First of all, thank you for your work in metallb, I am really happy to see progress here! 100

I have mixed feelings about this issue and wanted to give feedback:

Versioning

This release introduces breaking changes, but it's only a minor release. One could argue, that due to this breaking change and according to semver a major version bump should've been done.

Especially with the use of dependency mgmt tools like renovate or GitOps operators image update mechanisms that rely on semantic versioning (and trust in the correct usage of it from the dependencies), this release will cause broken clusters.

Whats your take on semantic versioning used within the project?

There has been a pretty long discussion together with the previous (now retired) maintainers (@rata, @johananl and @gclawes).

MetalLB is respecting semantic versioning.
A "0" major version implies a non stable api by nature (see https://semver.org/), so any breaking changes between a 0.x and the next one may be breaking. Raising the major version would've meant to call the API and metallb stable, which is something we don't want at this point, because of all the novelties we added to the API.

### GIVEN REQUEST 1
In the MetalLB versioning discussion, what does a "0" major version imply?
### GIVEN REQUEST 2
Say whether each statement agrees with the MetalLB versioning discussion, answering yes or no and quoting the deciding words: (a) The release with breaking changes was a major release. (b) The previous maintainers are now retired. (c) MetalLB does not follow semantic versioning.
### GIVEN REQUEST 3
Please pick up the MetalLB versioning discussion after its final sentence and continue it.

### SOURCE EXCERPT
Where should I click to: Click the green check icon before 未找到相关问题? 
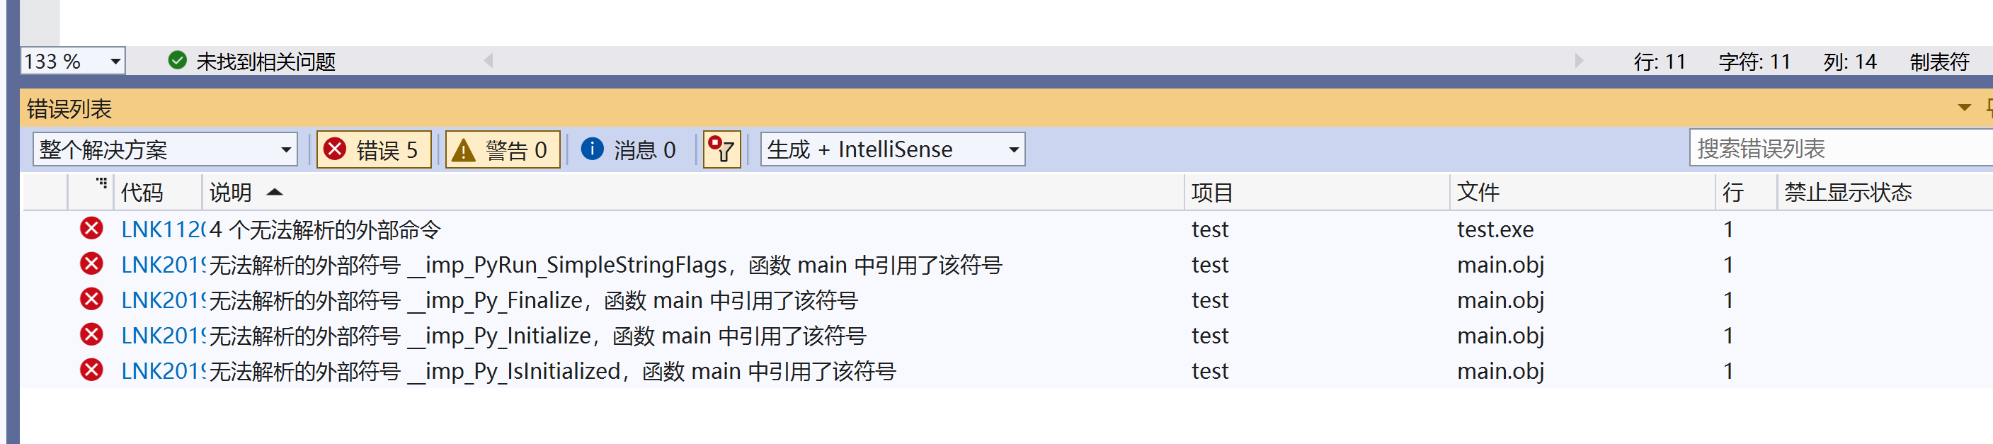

### EXERCISE ANSWER 1
A non stable API by nature.

### EXERCISE ANSWER 2
(a) No: "it's only a minor release."
(b) Yes: "the previous (now retired) maintainers"
(c) No: "MetalLB is respecting semantic versioning."

### EXERCISE ANSWER 3
See the points:

Major version zero (0.y.z) is for initial development. Anything MAY change at any time. The public API SHOULD NOT be considered stable.
Version 1.0.0 defines the public API. The way in which the version number is incremented after this release is dependent on this public API and how it changes.

We are going 1.0.0 soon or later, right after the new CRD based api stabilizes.

Maturity/Backwards compatibility

While looking for an answer of aboves question, I've read about the Project maturity, here it's stated that:

Backward-incompatible changes to configuration will be rolled out in a “make before break” fashion: first there will be a release that understands the new and the old configuration format, so that you can upgrade your configuration separately from the code. The next release after that removes support for the old configuration format.

That is clearly not the case with this release.

That was (and always has been) the case with changes within the configmap. And it will probably be the case with the new API, from now on, unless we hit something terrible that needs to be changed.

On the other hand, making the old configmap and a new configuration co-exist would have resulted in a more complex codebase and in corner cases to be handled properly. Because of that, and based on the considerations above, we thought that providing a tool for converting the old configuration format to the new one would have been a good compromise in terms of transition and complexity of metallb. I really hope this won't obfuscate all the good will and intentions we are putting in metallb since we (I) started maintaining the project.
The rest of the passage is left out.